Abstract of the Offer
First Light Fusion, based in Oxford, UK, has its heritage in fusion science and now offers world class facilities for testing and innovation under extreme conditions. With our M3 pulsed power machine, one of the largest in the world, and advanced data science, simulation and machine learning, we provide unique capabilities for space, defence and advanced engineering in pressure, radiation and materials research.
Description
The technology offered by First Light comprises a suite of experimental and computational platforms designed to reproduce and study matter under extreme conditions. These facilities include the M3 pulsed power machine and our world-class data science and simulation capabilities. All of our experimental platforms are coupled to world-class diagnostics, enabling high-resolution measurement and validation. Together they enable the generation, measurement, and modelling of high-energy-density environments relevant to both terrestrial and space applications.
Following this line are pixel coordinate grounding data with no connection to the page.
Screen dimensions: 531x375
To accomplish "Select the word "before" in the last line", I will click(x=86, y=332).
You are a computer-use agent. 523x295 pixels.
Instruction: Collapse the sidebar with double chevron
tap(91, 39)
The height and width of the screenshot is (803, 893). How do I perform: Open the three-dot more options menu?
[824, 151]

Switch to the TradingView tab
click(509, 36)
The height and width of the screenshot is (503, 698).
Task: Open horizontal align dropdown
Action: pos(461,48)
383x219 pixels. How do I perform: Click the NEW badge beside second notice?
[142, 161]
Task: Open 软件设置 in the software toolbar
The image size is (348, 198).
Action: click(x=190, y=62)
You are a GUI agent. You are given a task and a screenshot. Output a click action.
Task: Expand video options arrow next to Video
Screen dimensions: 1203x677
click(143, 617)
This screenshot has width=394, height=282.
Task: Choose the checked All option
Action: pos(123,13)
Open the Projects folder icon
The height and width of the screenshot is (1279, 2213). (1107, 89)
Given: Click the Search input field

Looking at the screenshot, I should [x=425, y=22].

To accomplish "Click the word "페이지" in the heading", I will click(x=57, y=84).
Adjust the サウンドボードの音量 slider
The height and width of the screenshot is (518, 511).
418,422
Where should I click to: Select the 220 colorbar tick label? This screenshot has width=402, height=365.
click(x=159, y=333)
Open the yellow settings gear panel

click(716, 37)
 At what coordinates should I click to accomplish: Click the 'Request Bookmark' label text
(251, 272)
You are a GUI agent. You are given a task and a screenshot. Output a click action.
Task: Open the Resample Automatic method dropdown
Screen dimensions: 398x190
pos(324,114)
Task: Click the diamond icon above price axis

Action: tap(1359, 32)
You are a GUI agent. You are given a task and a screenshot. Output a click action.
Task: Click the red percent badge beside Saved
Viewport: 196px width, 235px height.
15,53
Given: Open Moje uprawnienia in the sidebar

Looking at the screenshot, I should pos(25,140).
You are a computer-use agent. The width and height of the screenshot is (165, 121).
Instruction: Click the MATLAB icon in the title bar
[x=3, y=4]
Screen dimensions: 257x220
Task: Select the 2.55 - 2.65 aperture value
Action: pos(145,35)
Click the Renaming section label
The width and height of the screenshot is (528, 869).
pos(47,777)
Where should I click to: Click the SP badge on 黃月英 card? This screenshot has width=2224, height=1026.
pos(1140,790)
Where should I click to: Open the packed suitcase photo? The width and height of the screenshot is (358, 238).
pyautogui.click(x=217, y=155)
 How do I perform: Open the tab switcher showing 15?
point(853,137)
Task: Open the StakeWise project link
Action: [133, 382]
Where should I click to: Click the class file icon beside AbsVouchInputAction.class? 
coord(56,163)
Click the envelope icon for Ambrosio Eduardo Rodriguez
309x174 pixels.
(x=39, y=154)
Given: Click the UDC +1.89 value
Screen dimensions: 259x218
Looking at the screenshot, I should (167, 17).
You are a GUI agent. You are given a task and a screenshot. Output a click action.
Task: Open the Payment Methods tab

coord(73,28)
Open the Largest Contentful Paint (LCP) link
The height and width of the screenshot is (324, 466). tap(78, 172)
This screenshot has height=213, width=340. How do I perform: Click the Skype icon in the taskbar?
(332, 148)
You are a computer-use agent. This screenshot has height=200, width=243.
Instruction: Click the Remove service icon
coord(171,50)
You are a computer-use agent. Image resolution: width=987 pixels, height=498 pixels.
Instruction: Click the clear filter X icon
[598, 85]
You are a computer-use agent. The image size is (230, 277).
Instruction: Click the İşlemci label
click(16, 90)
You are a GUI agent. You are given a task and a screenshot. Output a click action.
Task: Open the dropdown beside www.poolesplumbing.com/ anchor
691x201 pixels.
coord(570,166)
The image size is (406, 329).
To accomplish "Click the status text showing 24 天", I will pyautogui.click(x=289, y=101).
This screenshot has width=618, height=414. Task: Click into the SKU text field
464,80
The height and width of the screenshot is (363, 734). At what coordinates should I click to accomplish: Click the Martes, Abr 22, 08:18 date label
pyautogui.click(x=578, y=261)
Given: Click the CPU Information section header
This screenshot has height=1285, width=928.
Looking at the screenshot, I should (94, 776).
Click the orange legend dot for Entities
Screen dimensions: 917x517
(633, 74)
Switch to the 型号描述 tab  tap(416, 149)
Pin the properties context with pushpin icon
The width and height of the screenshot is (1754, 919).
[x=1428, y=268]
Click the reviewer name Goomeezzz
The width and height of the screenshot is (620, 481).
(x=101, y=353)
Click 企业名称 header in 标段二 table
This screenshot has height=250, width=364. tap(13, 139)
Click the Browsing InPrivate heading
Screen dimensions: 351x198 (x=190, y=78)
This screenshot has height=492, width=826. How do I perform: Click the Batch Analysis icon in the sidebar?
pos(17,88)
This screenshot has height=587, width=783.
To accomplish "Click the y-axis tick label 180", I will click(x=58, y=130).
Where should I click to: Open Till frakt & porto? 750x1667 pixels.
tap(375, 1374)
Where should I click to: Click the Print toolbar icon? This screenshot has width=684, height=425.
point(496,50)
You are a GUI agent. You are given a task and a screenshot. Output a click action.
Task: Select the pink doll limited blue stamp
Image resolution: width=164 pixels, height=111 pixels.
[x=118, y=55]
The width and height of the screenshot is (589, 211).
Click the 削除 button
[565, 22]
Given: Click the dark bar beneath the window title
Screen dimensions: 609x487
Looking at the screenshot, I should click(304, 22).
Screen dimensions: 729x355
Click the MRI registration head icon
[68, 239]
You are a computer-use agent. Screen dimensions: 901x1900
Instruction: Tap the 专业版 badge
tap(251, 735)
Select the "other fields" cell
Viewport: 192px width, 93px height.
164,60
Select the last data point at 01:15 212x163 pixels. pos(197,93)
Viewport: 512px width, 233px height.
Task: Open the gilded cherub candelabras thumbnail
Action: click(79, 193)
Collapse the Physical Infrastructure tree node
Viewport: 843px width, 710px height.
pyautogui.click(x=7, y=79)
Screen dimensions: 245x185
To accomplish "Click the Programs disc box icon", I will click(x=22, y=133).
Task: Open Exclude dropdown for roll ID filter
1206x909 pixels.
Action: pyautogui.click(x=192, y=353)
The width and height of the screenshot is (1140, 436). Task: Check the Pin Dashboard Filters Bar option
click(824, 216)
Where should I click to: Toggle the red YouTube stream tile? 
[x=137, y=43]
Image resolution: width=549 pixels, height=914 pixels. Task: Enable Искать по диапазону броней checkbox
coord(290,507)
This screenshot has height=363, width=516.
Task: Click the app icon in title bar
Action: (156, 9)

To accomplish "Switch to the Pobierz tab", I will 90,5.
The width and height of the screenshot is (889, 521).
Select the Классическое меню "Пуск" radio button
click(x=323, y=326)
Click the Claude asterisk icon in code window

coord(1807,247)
The pulsed power platform generates extreme pulsed x-ray and K-shell flux, pressures, temperatures, and magnetic fields in a highly controlled laboratory setting. These conditions make it possible to study phenomena relevant to radiation environments, plasma-material interactions, and survivability of critical systems under sudden energetic loading. By bridging the gap between small-scale laboratory tests and the operational environment in orbit or beyond, the facility provides a pathway to de-risking mission hardware before flight.
Complementing the physical experiments, First Light offer extremely experienced and sophisticated Data Science and MHD Simulation capabilities. These include predictive models for impact dynamics, hydrodynamic behaviour, and material performance under stress. Combining experiments with high-fidelity computational analysis allows rapid iteration of designs and validation against real-world data, supporting both technology development and mission assurance.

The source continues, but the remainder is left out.